Former President Donald Trump on Thursday accused the Department of Justice of trying to circumvent the 1978 Presidential Records Act during this month’s FBI raid on his Florida residence, while claiming the agency is leaking information to the press.
Around the same time, the 45th president accused the FBI and Department of Justice of “leaking” information to the media “at levels never seen before” in regards to the raid and investigation.
Mueller’s Investigation
Later, former special counsel Robert Mueller wrote he found no evidence that Trump’s 2016 campaign colluded with Russia. And a memo released by the Justice Department on Wednesday afternoon showed that two Department of Justice officials in 2019 wrote that Trump also did not obstruct justice, and even if he did, he should not be prosecuted for it because he’s the president.“We conclude that the evidence described in Volume II of the Report is not, in our judgment, sufficient to support a conclusion beyond a reasonable doubt that the President violated the obstruction-of-justice statutes,” said the unredacted document, dated March 2019. “In addition, we believe that certain of the conduct examined by the Special Counsel could not, as a matter of law, support an obstruction charge under the circumstances.”
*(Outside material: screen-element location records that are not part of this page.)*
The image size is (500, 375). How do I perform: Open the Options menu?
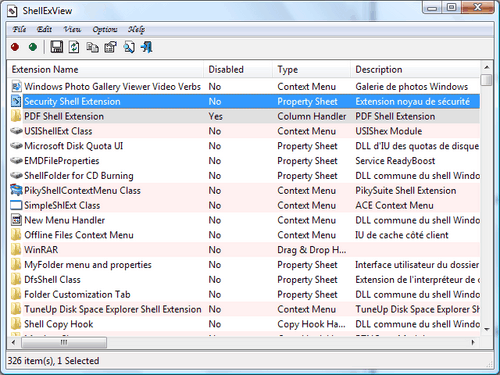[105, 29]

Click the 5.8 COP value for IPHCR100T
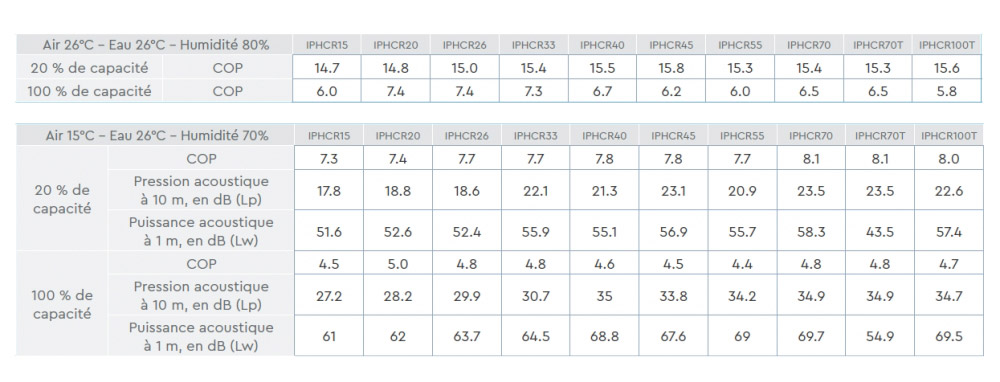[x=946, y=91]
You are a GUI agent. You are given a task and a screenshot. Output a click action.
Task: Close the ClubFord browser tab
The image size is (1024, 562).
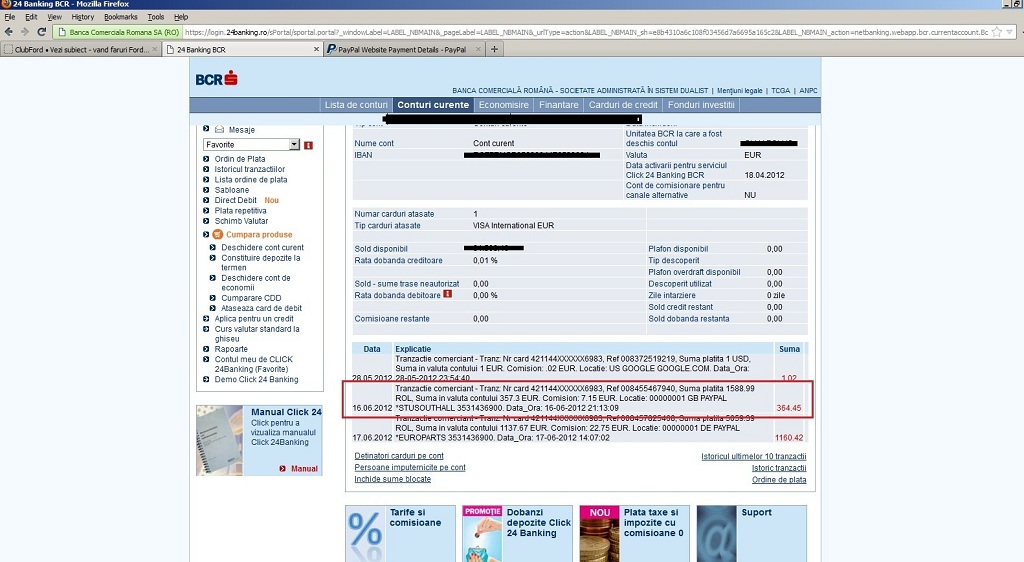click(154, 49)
“In the nine-page memo it was revealed that ‘Nothing would warrant a prosecution for obstruction of justice,’” Trump’s statement read. “It underscored that ‘Mueller had not found sufficient evidence to charge any underlying crime,’ and that the president ’reasonably believed that the Special Counsel’s investigation was interfering with his governing agenda.'”
On Thursday, the Department of Justice is ordered to submit a redacted affidavit that was used to obtain the FBI search warrant to U.S. Magistrate Judge Bruce Reinhart, who signed off on the warrant earlier this month.
Department of Justice lawyers had argued the affidavit should not be released in any capacity, while Reinhart has signaled earlier this week that he is willing to make it public.
The Epoch Times has contacted the Justice Department for comment.